**Written problem**
Locate every line in the entries below that contains the word "sidebar", and copy each of those lines. Case counts.

**Information supplied**

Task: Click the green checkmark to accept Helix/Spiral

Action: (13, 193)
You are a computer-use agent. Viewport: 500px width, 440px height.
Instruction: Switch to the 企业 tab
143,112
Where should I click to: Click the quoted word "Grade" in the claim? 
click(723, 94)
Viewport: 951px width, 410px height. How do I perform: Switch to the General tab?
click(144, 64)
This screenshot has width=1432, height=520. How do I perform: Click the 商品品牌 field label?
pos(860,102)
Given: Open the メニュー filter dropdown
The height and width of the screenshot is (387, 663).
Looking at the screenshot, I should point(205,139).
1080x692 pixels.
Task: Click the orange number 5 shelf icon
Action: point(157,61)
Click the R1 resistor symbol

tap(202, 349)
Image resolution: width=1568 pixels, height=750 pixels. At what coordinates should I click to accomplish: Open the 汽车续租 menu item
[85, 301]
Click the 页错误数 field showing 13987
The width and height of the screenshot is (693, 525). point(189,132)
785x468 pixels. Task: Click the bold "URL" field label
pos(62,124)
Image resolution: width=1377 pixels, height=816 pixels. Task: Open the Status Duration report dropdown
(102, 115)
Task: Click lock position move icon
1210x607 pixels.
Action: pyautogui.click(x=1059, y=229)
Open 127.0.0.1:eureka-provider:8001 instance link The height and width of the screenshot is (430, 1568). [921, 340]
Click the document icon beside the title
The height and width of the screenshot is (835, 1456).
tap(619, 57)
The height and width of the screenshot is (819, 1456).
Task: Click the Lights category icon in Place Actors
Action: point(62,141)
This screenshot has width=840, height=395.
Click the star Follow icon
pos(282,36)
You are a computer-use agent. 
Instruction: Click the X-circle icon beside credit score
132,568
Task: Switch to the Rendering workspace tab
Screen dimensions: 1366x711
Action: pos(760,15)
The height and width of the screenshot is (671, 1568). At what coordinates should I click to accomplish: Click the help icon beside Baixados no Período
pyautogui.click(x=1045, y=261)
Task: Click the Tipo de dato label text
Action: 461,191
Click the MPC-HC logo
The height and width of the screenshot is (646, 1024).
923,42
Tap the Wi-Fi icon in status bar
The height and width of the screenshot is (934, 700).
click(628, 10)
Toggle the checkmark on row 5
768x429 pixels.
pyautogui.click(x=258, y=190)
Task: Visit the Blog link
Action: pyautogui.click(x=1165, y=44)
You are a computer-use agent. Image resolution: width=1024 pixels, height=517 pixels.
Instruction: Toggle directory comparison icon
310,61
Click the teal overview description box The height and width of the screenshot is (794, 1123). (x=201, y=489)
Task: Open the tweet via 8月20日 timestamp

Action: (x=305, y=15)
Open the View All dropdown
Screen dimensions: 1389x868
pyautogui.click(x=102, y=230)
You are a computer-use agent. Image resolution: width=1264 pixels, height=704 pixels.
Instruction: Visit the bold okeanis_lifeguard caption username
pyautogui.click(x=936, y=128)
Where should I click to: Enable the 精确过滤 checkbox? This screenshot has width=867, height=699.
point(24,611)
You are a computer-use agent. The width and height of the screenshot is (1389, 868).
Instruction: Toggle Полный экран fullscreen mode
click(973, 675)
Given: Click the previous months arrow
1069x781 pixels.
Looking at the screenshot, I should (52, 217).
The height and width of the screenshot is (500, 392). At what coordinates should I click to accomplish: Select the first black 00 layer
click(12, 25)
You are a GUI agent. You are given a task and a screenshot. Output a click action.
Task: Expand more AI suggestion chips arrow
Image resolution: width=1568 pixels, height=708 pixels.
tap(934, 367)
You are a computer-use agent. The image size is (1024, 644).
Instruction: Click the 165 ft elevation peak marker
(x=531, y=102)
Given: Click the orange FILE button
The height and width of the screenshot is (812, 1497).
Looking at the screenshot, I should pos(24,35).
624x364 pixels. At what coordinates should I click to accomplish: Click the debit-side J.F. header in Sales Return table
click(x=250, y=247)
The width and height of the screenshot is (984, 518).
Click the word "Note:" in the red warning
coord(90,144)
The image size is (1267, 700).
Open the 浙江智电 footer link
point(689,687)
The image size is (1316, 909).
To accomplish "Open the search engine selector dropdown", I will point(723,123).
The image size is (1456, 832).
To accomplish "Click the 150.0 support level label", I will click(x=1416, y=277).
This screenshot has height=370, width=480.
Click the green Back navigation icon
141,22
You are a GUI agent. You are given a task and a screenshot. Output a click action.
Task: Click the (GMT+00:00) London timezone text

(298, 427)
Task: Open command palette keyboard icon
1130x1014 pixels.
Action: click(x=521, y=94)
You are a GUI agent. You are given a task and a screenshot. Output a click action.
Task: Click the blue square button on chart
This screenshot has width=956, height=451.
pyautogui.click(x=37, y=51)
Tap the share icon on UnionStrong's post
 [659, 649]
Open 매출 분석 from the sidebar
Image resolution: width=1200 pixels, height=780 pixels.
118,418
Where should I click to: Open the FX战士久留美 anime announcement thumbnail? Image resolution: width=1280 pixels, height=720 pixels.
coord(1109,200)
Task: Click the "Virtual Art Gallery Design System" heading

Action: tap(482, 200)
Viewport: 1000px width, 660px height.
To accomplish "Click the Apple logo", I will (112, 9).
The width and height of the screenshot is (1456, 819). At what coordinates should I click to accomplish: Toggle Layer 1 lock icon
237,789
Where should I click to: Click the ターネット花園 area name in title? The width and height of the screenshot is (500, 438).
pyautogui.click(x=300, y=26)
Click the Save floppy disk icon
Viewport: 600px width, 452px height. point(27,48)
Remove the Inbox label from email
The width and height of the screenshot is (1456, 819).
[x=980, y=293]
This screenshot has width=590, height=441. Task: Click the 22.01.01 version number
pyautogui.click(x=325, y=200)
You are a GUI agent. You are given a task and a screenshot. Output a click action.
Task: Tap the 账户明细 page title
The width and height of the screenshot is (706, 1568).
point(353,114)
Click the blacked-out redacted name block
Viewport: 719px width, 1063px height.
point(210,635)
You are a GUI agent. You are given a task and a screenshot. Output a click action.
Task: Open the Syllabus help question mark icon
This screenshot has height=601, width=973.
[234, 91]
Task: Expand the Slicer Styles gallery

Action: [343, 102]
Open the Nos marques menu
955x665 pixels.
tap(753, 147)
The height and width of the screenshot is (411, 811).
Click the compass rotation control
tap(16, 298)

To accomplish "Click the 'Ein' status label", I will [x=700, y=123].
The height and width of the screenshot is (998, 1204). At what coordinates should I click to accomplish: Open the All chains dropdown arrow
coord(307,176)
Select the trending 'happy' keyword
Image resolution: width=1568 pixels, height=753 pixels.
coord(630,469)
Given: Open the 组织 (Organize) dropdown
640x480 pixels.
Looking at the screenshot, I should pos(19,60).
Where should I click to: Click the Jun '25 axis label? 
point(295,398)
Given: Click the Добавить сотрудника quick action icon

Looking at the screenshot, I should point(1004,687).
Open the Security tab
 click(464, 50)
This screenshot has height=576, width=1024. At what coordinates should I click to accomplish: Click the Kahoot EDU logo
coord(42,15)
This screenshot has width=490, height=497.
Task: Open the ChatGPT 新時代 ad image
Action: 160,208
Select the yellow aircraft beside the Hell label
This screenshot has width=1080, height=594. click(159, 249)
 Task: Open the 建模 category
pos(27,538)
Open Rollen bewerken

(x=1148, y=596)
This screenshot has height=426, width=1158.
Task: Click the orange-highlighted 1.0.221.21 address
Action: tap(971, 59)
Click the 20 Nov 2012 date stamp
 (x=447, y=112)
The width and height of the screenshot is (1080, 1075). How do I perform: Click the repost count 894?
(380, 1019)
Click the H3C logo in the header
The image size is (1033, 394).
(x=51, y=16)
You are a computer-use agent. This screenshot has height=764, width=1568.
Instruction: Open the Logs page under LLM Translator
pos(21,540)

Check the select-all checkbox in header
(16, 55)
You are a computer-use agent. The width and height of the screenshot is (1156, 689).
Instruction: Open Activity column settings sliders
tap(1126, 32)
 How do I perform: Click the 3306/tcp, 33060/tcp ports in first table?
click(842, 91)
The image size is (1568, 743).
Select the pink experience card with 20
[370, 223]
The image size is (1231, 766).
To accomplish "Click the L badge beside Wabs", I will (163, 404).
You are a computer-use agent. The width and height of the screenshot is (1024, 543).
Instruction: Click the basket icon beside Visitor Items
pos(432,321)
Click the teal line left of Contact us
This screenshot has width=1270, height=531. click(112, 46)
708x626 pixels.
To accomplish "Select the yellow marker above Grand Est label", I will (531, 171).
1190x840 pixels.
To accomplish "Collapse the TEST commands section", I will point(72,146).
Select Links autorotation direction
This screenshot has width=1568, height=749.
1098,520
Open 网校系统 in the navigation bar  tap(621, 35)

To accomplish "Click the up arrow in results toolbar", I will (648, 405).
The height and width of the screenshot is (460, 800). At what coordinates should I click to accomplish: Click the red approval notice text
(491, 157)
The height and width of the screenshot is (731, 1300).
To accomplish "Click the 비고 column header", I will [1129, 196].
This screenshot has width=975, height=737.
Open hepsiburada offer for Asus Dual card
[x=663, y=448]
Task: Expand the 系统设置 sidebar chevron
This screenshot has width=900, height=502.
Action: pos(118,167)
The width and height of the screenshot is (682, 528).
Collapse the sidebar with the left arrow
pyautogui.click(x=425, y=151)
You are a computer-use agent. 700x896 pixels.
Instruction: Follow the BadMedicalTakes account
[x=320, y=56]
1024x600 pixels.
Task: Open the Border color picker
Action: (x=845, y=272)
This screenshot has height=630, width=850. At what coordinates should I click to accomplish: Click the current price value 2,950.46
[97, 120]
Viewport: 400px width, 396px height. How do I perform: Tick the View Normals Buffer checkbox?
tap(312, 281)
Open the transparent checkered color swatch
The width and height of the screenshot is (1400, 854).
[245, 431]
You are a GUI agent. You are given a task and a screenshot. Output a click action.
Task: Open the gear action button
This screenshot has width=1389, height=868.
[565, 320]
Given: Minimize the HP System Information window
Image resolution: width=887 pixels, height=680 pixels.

**Solution to the problem**
Open 매출 분석 from the sidebar
Task: Expand the 系统设置 sidebar chevron
Collapse the sidebar with the left arrow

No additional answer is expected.